RAL Tier1 weekly operations castor 08/02/2010

From GridPP Wiki
Revision as of 14:55, 15 February 2010 by Matt viljoen (Talk | contribs)

(diff) ← Older revision | Latest revision (diff) | Newer revision → (diff)
Jump to: navigation, search

Summary of Previous Week

  • Matthew:
    • High level CASTOR strategy for 2010 (inc. 2.1.9)
    • Coordinating team debugging multipath EMC problems
  • Shaun:
    • Configuration Analysis of Production Systems
    • Castor On Duty things
      • Fixing CMS recall problem
      • Fixing missing passwd entries for stage:st and lsfadmin accounts
      • Bringing up and testing of CASTOR instances
  • Chris:
    • Configuring repack instance
    • Working on PreProd instance
    • Preparing test disk server for new Alice peer/manager
    • Preparing preprod instance to test max number of job slots
    • Writing puppet manifests for preproduction disk servers
  • Cheney:
    • ..
  • Tim:
    • RAC upgrade and getting working again...
    • Hardware purchasing
    • Getting repack working after install
  • Richard:
    • Completed setting up current set of pre-prod disk servers
  • Brian:
    • ATLAS D1T0 draining and disk removal.
  • Jens:
    • CIP upgrade finally graded up. And related upgrade pre and post coordination and testing.
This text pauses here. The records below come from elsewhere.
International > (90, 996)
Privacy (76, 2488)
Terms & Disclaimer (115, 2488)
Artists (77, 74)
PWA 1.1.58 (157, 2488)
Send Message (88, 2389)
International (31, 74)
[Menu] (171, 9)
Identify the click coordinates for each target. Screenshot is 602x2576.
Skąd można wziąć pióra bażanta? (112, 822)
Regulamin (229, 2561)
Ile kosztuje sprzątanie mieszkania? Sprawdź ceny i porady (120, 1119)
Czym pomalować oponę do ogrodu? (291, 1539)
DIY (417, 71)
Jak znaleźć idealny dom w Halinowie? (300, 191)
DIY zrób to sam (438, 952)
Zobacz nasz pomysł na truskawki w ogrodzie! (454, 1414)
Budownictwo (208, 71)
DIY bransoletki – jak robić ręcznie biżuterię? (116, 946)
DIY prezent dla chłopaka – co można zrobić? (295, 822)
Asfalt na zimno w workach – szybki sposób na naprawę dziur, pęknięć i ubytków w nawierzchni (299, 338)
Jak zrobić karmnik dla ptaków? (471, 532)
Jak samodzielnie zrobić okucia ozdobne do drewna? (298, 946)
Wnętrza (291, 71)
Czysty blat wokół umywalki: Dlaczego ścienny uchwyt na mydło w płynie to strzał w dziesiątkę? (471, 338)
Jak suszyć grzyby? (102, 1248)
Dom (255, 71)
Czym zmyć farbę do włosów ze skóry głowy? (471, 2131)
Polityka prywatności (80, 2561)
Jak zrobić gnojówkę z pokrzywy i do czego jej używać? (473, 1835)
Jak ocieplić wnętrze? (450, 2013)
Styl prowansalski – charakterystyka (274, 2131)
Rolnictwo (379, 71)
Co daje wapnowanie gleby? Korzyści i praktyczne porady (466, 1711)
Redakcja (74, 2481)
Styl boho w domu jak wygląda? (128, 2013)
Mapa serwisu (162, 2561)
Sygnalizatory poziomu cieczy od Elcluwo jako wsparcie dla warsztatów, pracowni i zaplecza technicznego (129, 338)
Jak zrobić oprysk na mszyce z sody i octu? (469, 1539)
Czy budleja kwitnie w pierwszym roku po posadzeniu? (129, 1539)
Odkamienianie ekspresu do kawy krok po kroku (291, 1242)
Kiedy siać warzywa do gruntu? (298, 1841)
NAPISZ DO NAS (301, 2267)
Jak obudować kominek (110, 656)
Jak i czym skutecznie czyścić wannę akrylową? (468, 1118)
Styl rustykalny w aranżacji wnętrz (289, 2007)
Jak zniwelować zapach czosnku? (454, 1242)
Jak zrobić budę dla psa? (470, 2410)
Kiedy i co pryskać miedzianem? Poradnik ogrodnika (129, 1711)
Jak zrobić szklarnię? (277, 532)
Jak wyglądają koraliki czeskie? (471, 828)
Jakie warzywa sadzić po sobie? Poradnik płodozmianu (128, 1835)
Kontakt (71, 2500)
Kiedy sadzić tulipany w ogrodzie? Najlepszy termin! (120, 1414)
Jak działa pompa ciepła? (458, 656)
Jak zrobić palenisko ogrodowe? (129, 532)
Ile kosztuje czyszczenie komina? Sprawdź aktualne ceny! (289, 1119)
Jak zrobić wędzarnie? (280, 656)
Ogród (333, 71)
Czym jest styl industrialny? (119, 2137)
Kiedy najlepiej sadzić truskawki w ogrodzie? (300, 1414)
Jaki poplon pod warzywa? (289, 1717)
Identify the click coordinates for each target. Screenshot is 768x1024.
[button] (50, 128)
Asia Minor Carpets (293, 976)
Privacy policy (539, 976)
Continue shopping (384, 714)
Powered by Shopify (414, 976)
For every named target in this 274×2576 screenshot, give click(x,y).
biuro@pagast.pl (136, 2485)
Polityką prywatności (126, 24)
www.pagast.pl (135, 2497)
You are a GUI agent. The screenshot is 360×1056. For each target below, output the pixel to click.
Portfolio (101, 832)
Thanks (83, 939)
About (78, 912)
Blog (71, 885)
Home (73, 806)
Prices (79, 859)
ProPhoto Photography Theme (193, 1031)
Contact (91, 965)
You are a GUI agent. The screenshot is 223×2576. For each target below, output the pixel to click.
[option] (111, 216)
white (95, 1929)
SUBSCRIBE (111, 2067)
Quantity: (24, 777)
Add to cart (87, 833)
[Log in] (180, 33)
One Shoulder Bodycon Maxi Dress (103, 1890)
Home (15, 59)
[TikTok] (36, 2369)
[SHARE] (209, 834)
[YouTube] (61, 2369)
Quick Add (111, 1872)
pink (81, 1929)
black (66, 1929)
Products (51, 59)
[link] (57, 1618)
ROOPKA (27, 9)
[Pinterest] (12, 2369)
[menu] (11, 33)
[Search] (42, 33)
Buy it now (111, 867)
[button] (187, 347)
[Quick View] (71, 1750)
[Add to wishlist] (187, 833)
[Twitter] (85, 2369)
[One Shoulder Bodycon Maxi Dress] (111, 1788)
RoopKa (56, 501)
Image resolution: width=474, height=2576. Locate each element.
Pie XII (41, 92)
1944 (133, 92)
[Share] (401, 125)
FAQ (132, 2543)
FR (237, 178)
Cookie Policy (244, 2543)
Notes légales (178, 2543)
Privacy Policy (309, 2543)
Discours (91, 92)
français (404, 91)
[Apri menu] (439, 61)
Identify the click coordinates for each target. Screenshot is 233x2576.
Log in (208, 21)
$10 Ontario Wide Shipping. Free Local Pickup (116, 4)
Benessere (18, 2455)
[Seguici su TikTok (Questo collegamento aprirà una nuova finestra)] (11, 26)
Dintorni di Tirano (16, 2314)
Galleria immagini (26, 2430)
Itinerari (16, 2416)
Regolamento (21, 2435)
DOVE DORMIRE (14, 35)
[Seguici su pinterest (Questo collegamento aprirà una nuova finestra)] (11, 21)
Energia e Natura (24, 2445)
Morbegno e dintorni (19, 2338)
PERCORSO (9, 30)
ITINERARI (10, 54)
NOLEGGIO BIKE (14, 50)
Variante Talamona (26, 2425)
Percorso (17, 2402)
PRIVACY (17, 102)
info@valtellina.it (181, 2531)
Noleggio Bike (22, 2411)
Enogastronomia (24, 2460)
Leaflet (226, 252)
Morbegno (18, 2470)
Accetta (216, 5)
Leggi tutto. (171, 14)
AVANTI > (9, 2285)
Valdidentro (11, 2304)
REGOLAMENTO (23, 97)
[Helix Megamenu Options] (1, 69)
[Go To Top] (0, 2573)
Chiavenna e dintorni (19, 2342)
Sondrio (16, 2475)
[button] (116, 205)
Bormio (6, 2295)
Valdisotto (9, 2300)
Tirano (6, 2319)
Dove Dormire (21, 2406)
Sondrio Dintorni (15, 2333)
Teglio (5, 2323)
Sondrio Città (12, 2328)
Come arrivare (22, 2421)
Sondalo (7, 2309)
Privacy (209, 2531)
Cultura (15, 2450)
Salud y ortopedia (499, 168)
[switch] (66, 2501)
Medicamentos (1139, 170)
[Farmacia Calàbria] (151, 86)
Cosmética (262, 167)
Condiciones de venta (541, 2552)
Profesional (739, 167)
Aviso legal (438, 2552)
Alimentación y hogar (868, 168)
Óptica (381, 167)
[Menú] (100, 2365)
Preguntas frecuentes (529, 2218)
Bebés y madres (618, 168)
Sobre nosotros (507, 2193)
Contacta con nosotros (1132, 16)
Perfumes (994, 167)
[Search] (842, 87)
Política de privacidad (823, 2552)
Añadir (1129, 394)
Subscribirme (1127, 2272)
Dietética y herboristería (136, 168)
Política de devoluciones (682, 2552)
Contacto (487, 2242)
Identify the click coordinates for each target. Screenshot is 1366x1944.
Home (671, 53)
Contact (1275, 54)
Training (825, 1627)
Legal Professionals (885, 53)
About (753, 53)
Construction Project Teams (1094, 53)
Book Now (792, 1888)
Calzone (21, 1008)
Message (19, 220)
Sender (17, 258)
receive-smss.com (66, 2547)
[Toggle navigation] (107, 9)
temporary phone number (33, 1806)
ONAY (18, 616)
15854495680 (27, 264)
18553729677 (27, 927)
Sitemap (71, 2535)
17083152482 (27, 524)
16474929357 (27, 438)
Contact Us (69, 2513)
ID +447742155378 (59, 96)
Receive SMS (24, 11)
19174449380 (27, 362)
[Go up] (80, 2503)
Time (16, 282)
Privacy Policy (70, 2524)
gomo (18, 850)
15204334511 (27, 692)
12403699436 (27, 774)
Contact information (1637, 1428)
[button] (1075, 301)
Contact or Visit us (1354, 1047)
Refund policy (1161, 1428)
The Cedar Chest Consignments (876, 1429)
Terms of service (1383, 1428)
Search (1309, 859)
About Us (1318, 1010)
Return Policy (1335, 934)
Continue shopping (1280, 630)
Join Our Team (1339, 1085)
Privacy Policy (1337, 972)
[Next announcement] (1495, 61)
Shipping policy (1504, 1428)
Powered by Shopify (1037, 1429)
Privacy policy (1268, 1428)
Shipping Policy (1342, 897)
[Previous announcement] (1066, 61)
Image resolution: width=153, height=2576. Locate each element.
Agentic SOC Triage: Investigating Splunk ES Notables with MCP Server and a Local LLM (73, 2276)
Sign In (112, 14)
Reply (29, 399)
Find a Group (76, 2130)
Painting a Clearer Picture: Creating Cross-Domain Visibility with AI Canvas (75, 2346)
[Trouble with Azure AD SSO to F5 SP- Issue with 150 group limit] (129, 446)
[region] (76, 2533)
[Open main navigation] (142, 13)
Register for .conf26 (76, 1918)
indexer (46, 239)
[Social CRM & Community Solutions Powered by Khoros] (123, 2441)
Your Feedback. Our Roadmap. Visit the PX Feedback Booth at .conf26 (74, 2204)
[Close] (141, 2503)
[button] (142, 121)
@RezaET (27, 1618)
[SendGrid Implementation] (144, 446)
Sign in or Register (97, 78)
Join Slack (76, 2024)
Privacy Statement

Developments for this week

  • Matthew:
    • meetings at CERN and ATLAS Jamboree
    • Coordinating team debugging multipath EMC problems
    • 2.1.9 fact finding at CERN
  • Shaun:
    • More configuration analysis
    • Looking at ways of improving resilience of current system
    • LHCb disk-2-disk copy problems
    • SRM development if time permits
  • Chris:
    • Castor On Duty (M-F)
    • Test max number of job slots per protocol basis
    • Looking at why vdqm/vmgr not working on preprod
    • Get back to polymorphic configuration
    • Install SRM machine(s) for preprod
  • Cheney:
    • ..
  • Tim:
    • More hardware purchasing
    • Looking at why RAC not working
    • Geeting RAC stability back to what it should be
  • Richard:
    • Run stress tests on pre-prod instance
  • Brian:
    • CASTOR Draining
    • Educating AD on Draining.
  • Jens:
    • Ideally, some CIP development.

Operations Issues

  • Problem with CMS recalls - now fixed
  • c08 continuing being instable. Plan for removal from production
  • approx. 8 corrupt files discovered on gdss66 (cmsFarmRead) sent to CMS. None were critical.
  • entries on /etc/passwd disappeared on gdss67,110. Accedental redeployment?

Blocking issues

  • Lack of Quattor configuration files for SLC4.8 is stopping us evaluating Quattor alongside CASTOR 2.1.8. Preprod setup will initially proceed with a Kickstart-based deployment.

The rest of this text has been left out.